Dipmeters are micro-resistivity logs that detect the orientations of bed boundaries and borehole elongations. Borehole-imaging logs provide video, density, gamma-ray, acoustic and/or electrical images of the borehole face. Dipmeters and borehole images can be run in water-based or oil-based mud; on wireline or LWD. They are used structurally to detect, orient, and quantify natural, induced, and healed fractures, faults, fold axes, unconformities, and in situ stress. Stratigraphically, dipmeters and borehole images are used to identify paleo-current directions, bounding surfaces, facies, thin beds, net-sand, and secondary porosity.

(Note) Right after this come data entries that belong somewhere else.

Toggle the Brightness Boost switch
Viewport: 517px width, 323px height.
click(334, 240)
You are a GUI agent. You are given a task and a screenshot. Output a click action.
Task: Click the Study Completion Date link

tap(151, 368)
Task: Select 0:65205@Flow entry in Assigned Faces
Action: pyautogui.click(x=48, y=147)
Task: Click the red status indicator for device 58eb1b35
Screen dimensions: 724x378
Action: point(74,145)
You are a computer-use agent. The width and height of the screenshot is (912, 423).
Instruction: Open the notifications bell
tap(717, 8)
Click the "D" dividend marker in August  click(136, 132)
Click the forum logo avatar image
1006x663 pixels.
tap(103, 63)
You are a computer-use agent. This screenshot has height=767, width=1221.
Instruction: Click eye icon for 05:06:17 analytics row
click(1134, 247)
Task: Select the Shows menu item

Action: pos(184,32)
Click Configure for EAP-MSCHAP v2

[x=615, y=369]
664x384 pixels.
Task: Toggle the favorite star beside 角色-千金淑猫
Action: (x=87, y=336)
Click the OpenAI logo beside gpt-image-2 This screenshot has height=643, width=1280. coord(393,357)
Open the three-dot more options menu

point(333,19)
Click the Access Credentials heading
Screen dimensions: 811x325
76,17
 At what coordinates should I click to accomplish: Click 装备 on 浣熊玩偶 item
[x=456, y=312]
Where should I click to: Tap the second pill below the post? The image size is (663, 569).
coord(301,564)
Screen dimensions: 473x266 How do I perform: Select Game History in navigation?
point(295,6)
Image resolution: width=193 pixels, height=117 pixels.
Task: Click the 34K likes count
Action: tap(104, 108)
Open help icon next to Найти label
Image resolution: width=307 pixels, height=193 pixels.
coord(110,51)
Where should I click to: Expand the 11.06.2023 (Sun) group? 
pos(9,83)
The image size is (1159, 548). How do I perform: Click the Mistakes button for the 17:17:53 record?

The key objective of dipmeter and borehole-image interpretation is to describe structural and stratigraphic features encountered by a wellbore, commonly in the absence of core. This course provides numerous hands-on exercises and case studies that emphasize sedimentologic, stratigraphic, and structural applications of these widely run, but generally underutilized logging tools.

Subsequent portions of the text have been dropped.